**Extracted material**
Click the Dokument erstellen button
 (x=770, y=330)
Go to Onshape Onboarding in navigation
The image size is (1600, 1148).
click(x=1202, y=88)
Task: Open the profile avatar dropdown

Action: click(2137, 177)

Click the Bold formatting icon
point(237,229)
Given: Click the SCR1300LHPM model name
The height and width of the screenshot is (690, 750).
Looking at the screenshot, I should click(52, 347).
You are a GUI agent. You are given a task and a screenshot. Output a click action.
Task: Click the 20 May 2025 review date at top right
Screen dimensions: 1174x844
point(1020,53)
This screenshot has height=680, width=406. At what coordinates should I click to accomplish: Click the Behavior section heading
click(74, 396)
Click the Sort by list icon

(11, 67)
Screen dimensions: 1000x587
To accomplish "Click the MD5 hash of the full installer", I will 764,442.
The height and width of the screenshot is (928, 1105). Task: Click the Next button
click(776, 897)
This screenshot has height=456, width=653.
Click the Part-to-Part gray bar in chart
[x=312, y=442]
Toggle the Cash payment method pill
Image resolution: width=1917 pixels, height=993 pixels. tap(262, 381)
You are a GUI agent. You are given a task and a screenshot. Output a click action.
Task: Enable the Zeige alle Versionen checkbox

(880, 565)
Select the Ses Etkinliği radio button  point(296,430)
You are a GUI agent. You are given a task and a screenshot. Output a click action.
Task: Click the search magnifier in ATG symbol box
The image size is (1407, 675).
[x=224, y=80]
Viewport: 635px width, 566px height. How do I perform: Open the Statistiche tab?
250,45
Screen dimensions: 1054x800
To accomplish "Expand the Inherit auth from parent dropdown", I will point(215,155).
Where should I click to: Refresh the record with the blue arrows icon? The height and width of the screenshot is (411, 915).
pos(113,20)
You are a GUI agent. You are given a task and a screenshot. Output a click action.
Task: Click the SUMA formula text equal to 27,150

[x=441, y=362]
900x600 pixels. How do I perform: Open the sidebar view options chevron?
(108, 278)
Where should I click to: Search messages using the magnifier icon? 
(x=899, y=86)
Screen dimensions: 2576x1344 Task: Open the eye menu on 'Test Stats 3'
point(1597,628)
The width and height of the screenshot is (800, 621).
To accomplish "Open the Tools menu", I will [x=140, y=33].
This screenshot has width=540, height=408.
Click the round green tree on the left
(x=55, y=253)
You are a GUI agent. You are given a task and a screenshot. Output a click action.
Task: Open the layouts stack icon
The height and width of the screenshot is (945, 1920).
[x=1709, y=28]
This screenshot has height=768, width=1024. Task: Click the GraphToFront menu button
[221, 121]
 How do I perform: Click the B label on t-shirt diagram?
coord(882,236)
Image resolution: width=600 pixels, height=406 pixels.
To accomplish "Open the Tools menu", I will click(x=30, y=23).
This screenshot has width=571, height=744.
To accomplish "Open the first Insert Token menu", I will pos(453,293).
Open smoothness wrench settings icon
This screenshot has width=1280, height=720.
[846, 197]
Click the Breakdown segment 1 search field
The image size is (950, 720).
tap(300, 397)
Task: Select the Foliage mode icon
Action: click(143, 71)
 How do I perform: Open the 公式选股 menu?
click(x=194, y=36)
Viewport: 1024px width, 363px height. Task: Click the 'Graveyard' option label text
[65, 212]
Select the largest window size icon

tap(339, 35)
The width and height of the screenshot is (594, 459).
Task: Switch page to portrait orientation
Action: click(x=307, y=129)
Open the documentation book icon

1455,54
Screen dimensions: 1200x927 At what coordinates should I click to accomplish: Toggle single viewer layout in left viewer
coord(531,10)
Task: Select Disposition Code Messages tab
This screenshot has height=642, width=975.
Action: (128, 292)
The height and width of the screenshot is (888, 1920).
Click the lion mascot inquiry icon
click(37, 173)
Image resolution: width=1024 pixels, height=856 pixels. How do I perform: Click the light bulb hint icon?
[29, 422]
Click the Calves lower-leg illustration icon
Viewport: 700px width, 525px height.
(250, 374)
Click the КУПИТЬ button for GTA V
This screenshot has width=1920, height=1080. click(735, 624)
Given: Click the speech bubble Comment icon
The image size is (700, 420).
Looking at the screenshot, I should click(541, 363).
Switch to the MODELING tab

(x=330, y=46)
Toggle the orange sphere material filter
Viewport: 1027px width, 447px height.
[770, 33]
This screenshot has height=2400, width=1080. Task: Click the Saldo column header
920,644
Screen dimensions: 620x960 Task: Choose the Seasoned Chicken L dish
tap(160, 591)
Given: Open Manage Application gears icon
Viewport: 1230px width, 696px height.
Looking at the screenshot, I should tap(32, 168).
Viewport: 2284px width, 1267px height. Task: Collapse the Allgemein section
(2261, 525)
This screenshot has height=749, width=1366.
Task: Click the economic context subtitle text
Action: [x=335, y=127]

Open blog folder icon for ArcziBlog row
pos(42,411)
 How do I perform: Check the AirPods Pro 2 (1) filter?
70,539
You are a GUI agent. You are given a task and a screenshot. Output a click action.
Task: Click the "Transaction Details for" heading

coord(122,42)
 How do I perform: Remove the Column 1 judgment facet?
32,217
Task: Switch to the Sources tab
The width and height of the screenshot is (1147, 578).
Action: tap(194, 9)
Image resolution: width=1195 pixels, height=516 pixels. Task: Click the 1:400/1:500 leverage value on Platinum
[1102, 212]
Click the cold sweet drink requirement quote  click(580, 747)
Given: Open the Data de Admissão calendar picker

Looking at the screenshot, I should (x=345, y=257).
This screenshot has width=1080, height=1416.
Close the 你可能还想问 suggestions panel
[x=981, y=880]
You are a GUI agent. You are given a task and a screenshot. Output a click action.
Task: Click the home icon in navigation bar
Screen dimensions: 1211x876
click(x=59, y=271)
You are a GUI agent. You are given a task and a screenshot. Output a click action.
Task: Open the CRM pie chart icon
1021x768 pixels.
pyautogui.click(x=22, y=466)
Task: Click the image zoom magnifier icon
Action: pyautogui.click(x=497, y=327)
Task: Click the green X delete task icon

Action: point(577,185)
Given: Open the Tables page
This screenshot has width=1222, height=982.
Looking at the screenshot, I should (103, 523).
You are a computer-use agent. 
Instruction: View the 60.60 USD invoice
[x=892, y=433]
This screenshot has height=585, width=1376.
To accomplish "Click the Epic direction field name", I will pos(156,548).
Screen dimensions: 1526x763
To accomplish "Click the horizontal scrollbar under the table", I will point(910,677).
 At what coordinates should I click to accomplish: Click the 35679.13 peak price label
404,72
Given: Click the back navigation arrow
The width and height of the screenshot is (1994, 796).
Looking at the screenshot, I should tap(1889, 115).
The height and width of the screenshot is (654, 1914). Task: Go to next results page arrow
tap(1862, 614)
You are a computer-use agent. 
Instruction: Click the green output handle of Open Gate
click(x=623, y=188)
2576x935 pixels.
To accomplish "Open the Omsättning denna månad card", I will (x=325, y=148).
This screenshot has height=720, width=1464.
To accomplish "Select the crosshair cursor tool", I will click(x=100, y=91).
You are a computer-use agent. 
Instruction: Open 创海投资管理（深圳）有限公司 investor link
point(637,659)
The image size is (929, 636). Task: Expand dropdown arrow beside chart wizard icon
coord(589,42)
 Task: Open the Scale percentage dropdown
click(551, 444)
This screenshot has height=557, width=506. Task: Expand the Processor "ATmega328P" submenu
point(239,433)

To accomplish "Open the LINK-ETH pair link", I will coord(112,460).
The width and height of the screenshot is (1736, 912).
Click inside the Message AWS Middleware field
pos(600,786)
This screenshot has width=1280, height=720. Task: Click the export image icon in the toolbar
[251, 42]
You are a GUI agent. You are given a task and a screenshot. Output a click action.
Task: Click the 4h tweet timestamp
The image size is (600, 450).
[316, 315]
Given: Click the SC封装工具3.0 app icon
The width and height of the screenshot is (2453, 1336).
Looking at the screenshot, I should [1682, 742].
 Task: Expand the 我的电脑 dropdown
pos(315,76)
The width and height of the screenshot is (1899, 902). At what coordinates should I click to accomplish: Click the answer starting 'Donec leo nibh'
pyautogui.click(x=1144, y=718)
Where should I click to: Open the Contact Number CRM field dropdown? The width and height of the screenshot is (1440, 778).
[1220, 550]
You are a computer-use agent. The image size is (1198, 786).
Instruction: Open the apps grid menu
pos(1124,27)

**Instruction**
Return the records verbatim, from the very first line through the line containing "Select the Ses", with both ends included.

**Answer to the problem**
Click the Dokument erstellen button
 (x=770, y=330)
Go to Onshape Onboarding in navigation
The image size is (1600, 1148).
click(x=1202, y=88)
Task: Open the profile avatar dropdown

Action: click(2137, 177)

Click the Bold formatting icon
point(237,229)
Given: Click the SCR1300LHPM model name
The height and width of the screenshot is (690, 750).
Looking at the screenshot, I should click(52, 347).
You are a GUI agent. You are given a task and a screenshot. Output a click action.
Task: Click the 20 May 2025 review date at top right
Screen dimensions: 1174x844
point(1020,53)
This screenshot has height=680, width=406. At what coordinates should I click to accomplish: Click the Behavior section heading
click(74, 396)
Click the Sort by list icon

(11, 67)
Screen dimensions: 1000x587
To accomplish "Click the MD5 hash of the full installer", I will 764,442.
The height and width of the screenshot is (928, 1105). Task: Click the Next button
click(776, 897)
This screenshot has height=456, width=653.
Click the Part-to-Part gray bar in chart
[x=312, y=442]
Toggle the Cash payment method pill
Image resolution: width=1917 pixels, height=993 pixels. tap(262, 381)
You are a GUI agent. You are given a task and a screenshot. Output a click action.
Task: Enable the Zeige alle Versionen checkbox

(880, 565)
Select the Ses Etkinliği radio button  point(296,430)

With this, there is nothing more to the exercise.